╭─ DOCUMENTFRAGMENT

De sterfelijke mens is in meer dan figuurlijke zin gemaakt naar het beeld Gods. Vanuit een fysisch standpunt gezien is deze verklaring nauwelijks juist, maar met betrekking tot zekere universum-potentialiteiten is zij daadwerkelijk een feit. In het ras der mensen ontvouwt zich iets van hetzelfde drama van evolutionaire vervulling dat zich op een enorm veel grotere schaal afspeelt in het universum van universa. De mens, een wilspersoonlijkheid, wordt creatief in verbinding met een Richter, een onpersoonlijke entiteit, in de tegenwoordigheid van de eindige potentialiteiten van de Allerhoogste, en het gevolg is de bloei van een onsterfelijke ziel. In de universa functioneren de Schepper-persoonlijkheden van tijd en ruimte in verbinding met de onpersoonlijke geest van de Paradijs-Triniteit en scheppen hierdoor een nieuw krachtpotentieel van Godheidswerkelijkheid.

117:3.6

De sterfelijke mens, die een schepsel is, is niet precies als de Allerhoogste, die godheid is, maar ’s mensen evolutie lijkt in bepaalde opzichten wel op de groei van de Allerhoogste. De mens groeit bewust van het materiële naar het geestelijke door de kracht, energie en volharding van zijn eigen beslissingen; hij groeit ook naarmate zijn Gedachtenrichter nieuwe methoden ontwikkelt om omlaag te reiken van het geestelijke niveau naar de morontiale niveaus van de ziel; en als de ziel eenmaal tot aanzijn is gekomen, begint zij in en uit zichzelf te groeien.

╰─

(UIT TE VOEREN TAKEN)
1 > Vat het fragment over de mens en de Allerhoogste samen in twee zinnen.
2 > Neem uit het fragment over de mens en de Allerhoogste letterlijk over wat begint met "De sterfelijke mens is" en doorloopt tot en met "krachtpotentieel van Godheidswerkelijkheid.".
3 > Wat is een Richter volgens het fragment over de mens en de Allerhoogste?

╭─ DATASETONDERDEEL

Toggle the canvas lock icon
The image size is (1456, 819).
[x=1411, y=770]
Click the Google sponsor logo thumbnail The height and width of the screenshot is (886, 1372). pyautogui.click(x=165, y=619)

╰─

(OPGELOSTE TAKEN)
1 > De sterfelijke mens is naar het beeld Gods gemaakt: fysiek gezien klopt dat nauwelijks, maar wat betreft bepaalde mogelijkheden in het universum is het een feit, en in verbinding met een Richter bloeit er een onsterfelijke ziel op. De mens is als schepsel niet precies als de Allerhoogste, maar zijn groei van het materiële naar het geestelijke lijkt in bepaalde opzichten op de groei van de Allerhoogste.

2 >
De sterfelijke mens is in meer dan figuurlijke zin gemaakt naar het beeld Gods. Vanuit een fysisch standpunt gezien is deze verklaring nauwelijks juist, maar met betrekking tot zekere universum-potentialiteiten is zij daadwerkelijk een feit. In het ras der mensen ontvouwt zich iets van hetzelfde drama van evolutionaire vervulling dat zich op een enorm veel grotere schaal afspeelt in het universum van universa. De mens, een wilspersoonlijkheid, wordt creatief in verbinding met een Richter, een onpersoonlijke entiteit, in de tegenwoordigheid van de eindige potentialiteiten van de Allerhoogste, en het gevolg is de bloei van een onsterfelijke ziel. In de universa functioneren de Schepper-persoonlijkheden van tijd en ruimte in verbinding met de onpersoonlijke geest van de Paradijs-Triniteit en scheppen hierdoor een nieuw krachtpotentieel van Godheidswerkelijkheid.

3 > Een onpersoonlijke entiteit.